Variational supersymmetric approach and Gram–Schmidt process for evaluating Fokker–Planck probabilities

In this work, an alternative method for solving eigenvalue equations is investigated, with a specific application to the Schrödinger-type Fokker–Planck equation. This method is based on combined eigenfunctions through the Gram–Schmidt orthogonalization process, coupled with the well-formalized factorization technique in supersymmetric quantum mechanics. Eigenvalues are obtained via the variational method, using numerical computation. The aim is to obtain solutions for two polynomial potentials of the form $V_1\left(x\right)=\frac{x^6}{6}-\frac{x^4}{4}$ and $V_2\left(x\right)=\frac{x^4}{4}-\frac{x^3}{5}-\frac{x^2}{2}$, in order to obtain the probability distributions at different times $t$ and initial conditions represented by $x_0$. The results for the symmetric potential $V_1\left(x\right)$ are compared with values found in the literature. For the asymmetric potential $V_2\left(x\right)$, the solution is compared only with numerical results, also demonstrating a low margin of error. In both cases, the proposed technique generates probability distributions that respect the typical behavior of the Fokker–Planck equation, with percentage errors below 0.5% compared to reference methods.

The study demonstrates that the approach based on Gram–Schmidt orthogonalization and the variational method is an effective and alternative tool for solving the Fokker–Planck equation in systems described by polynomial potentials, reliably reproducing results for both ground and excited states.

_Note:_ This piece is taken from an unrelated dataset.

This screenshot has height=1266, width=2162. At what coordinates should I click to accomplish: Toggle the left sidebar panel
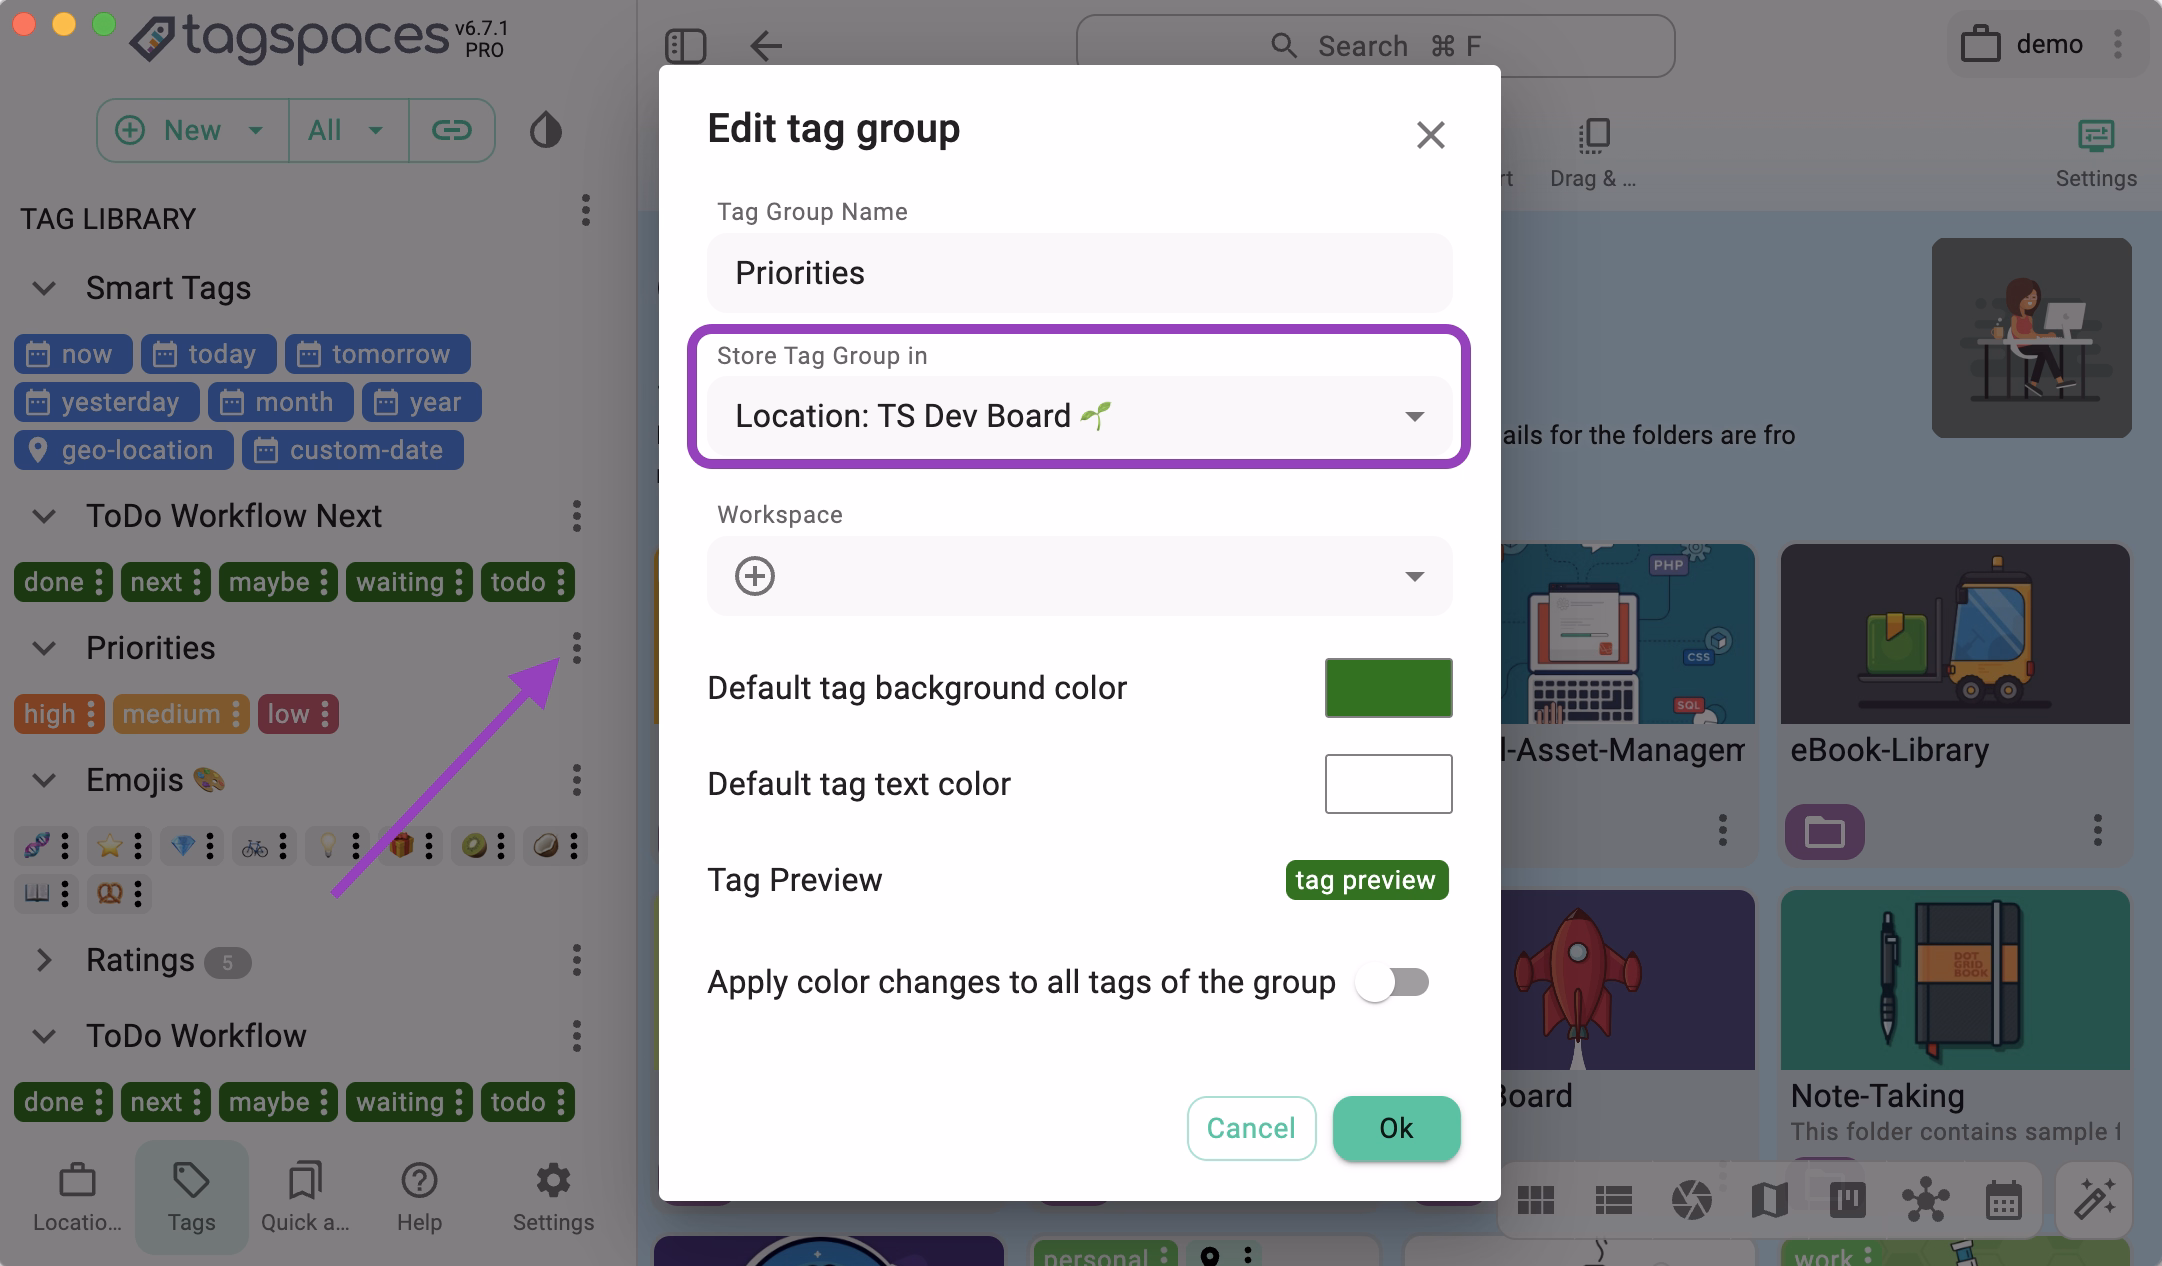(686, 46)
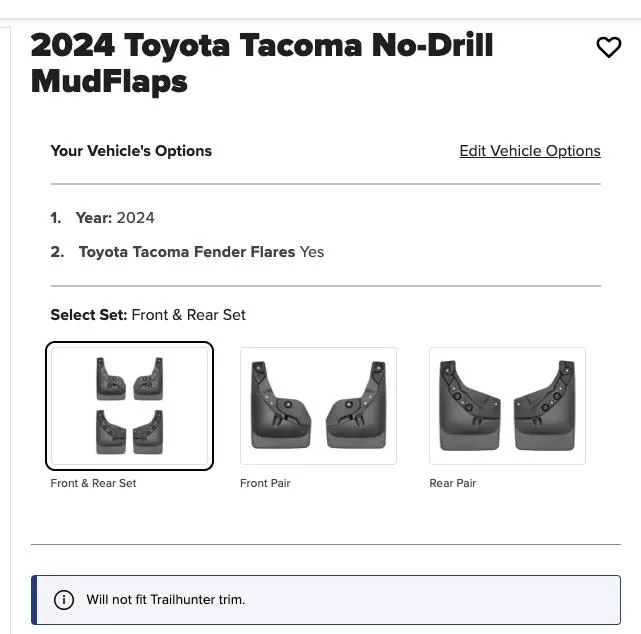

As a possible application, the method is employed to investigate the folding dynamics of the protein $CI2$, treating folding as a diffusive process governed by the Fokker–Planck equation. A bistable polynomial potential of the form $V\left(x\right)=a_0{x}^4+b_0{x}^3+c_0{x}^2+d_{0}x+g_0$, obtained from computational simulations of the thermodynamic free energy curve, is employed to model the energy profile of the protein. This methodology enables the analysis of the time evolution of the probability distribution under different initial conditions.